(Reuters) - Following a week of racially charged protests in Baltimore, U.S. President Barack Obama on Monday said obstacles facing minority men from birth put them in a position of having “the odds stacked against them.”
Obama said black and Latino men feel that disadvantage, and he credited their sense of frustration about their lives and opportunities for the intensity of recent protests around the country.
He spoke at Lehman College in the Bronx to announce the launch of My Brother’s Keeper Alliance, a nonprofit organization that is a spinoff of a White House initiative to increase opportunities for young minority men.

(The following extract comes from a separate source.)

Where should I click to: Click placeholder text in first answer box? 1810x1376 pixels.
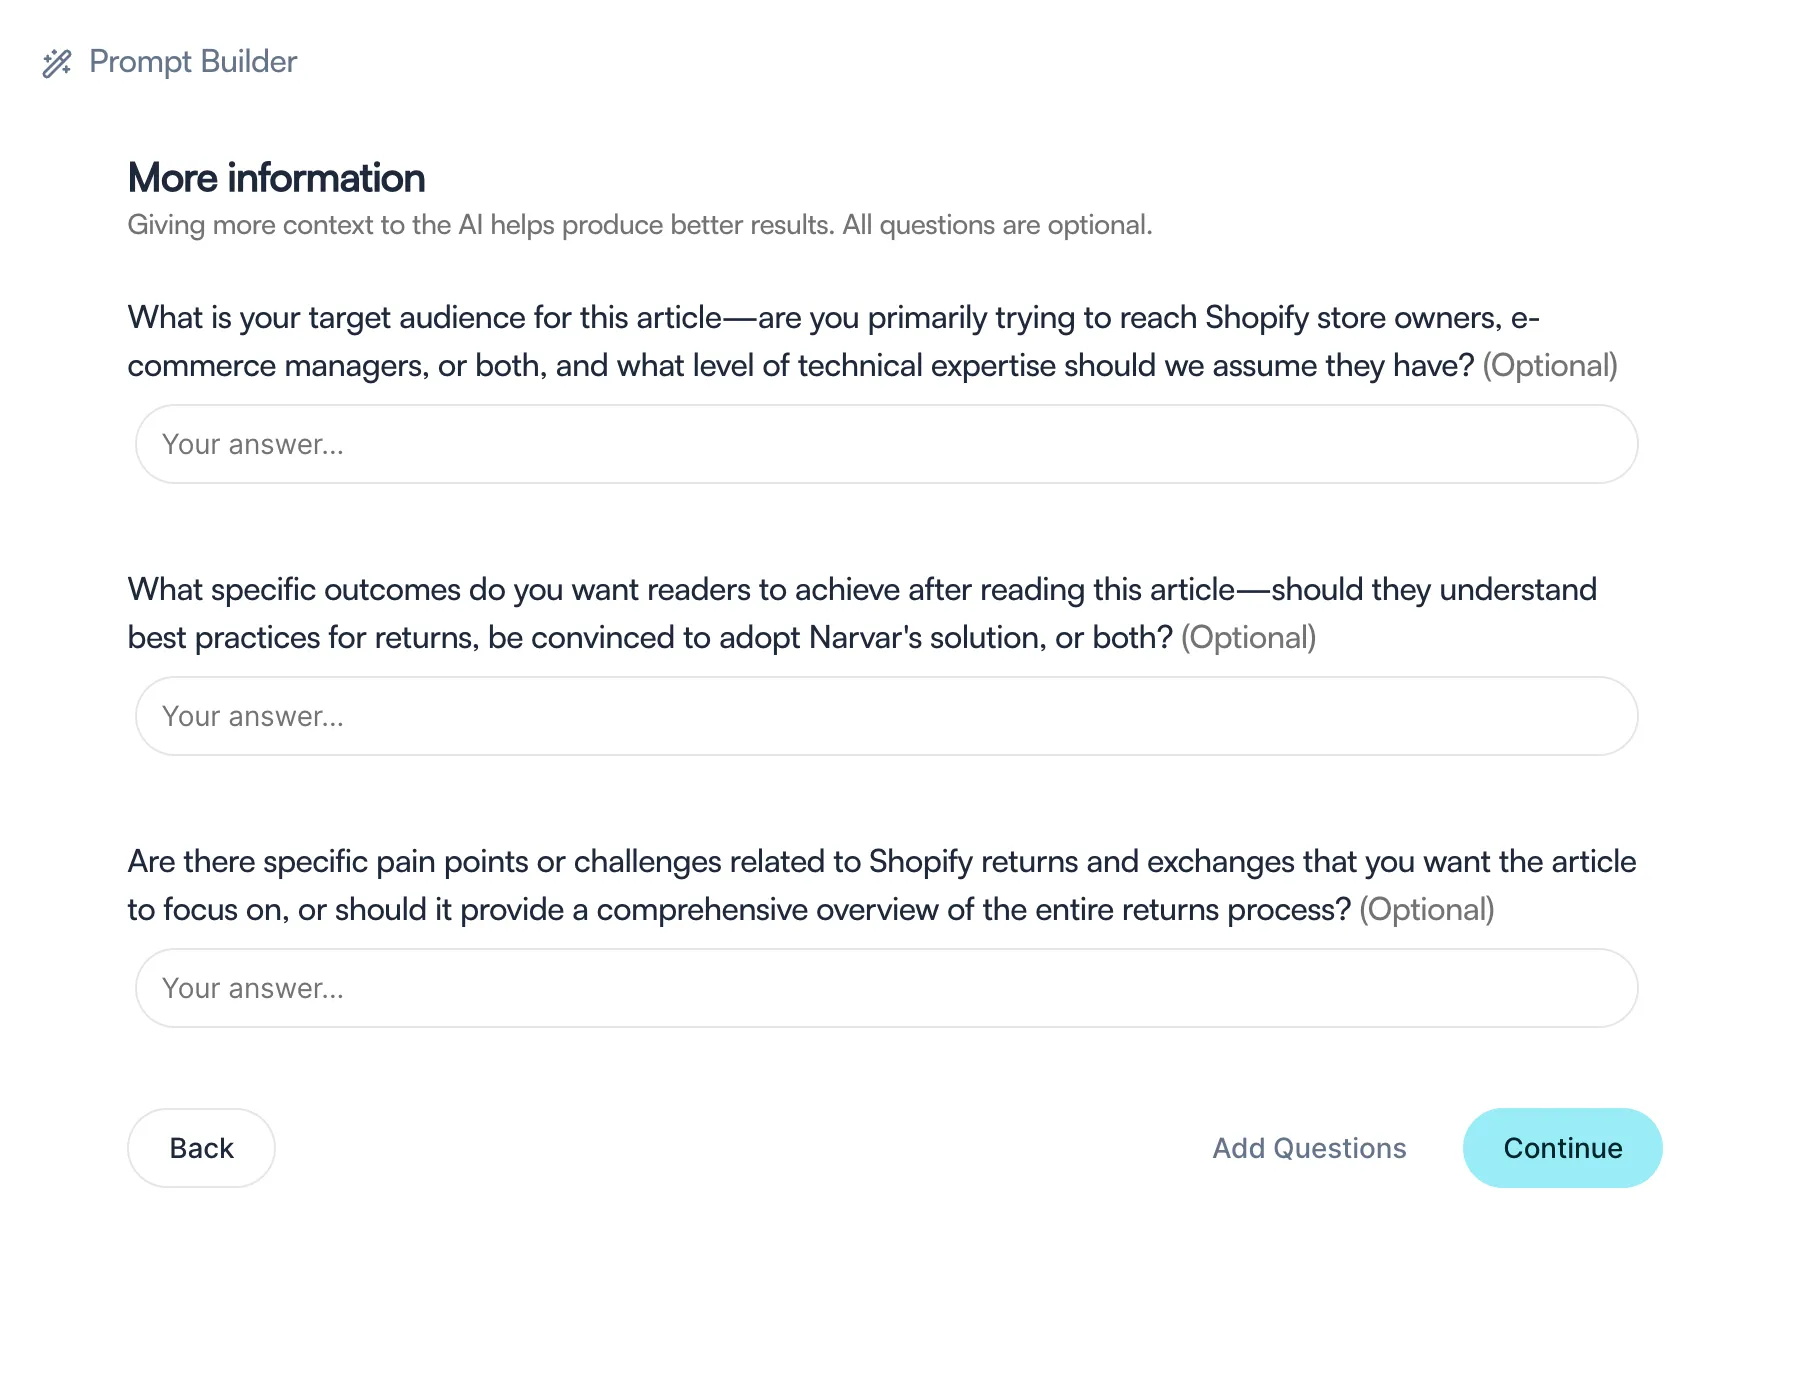[x=253, y=444]

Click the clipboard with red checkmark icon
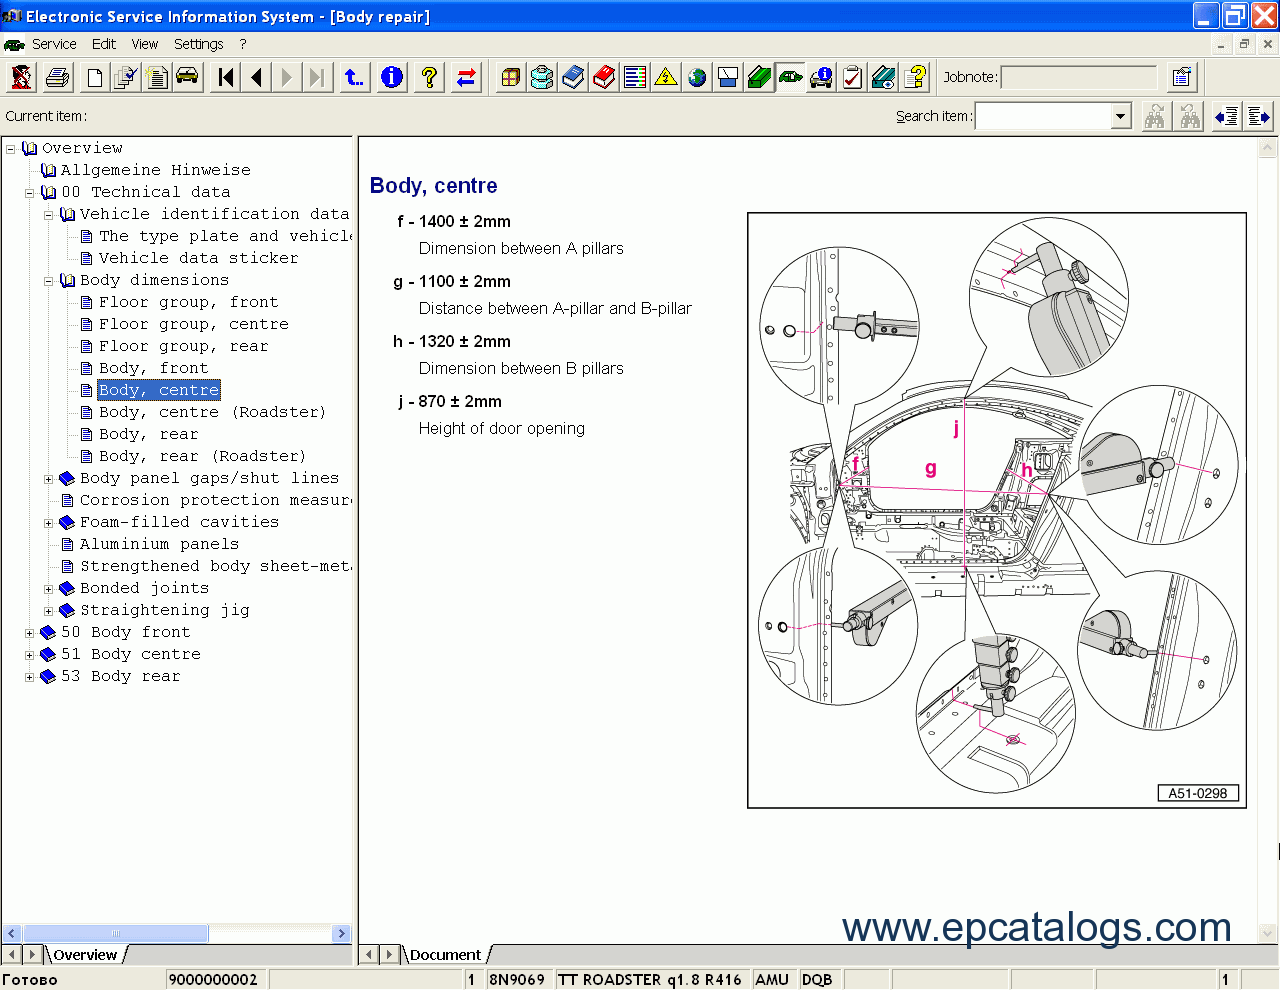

“That sense of unfairness, powerlessness, people not hearing their voices, that’s helped fuel some of the protests that we’ve seen in places like Baltimore, Ferguson and right here in New York,” Obama said, referring to demonstrations that followed the deaths of unarmed black men after interactions with police.
Obama said he would continue to work on the issue after his presidency, a possible foreshadowing of his future involvement with My Brother’s Keeper Alliance.
“We see ourselves in these young men,” Obama said of himself and the leaders of My Brother’s Keeper Alliance.
The nonprofit, to be headed by Joe Echevarria, former chief executive of consultancy Deloitte, will develop guidance for companies to increase access to jobs for racial minorities.
Companies including American Express Co, Pepsi Co and News Corp have committed a combined total of $80 million in money and in-kind donations to My Brother’s Keeper Alliance.
Rules around fundraising for My Brother’s Keeper Alliance while Obama is still in office are likely to be scrutinized. Questions have been raised about the influence donors to the Clinton Foundation wielded while Hillary Clinton was Secretary of State.
White House spokesman Josh Earnest said My Brother’s Keeper Alliance will be responsible for determining its own fundraising policies.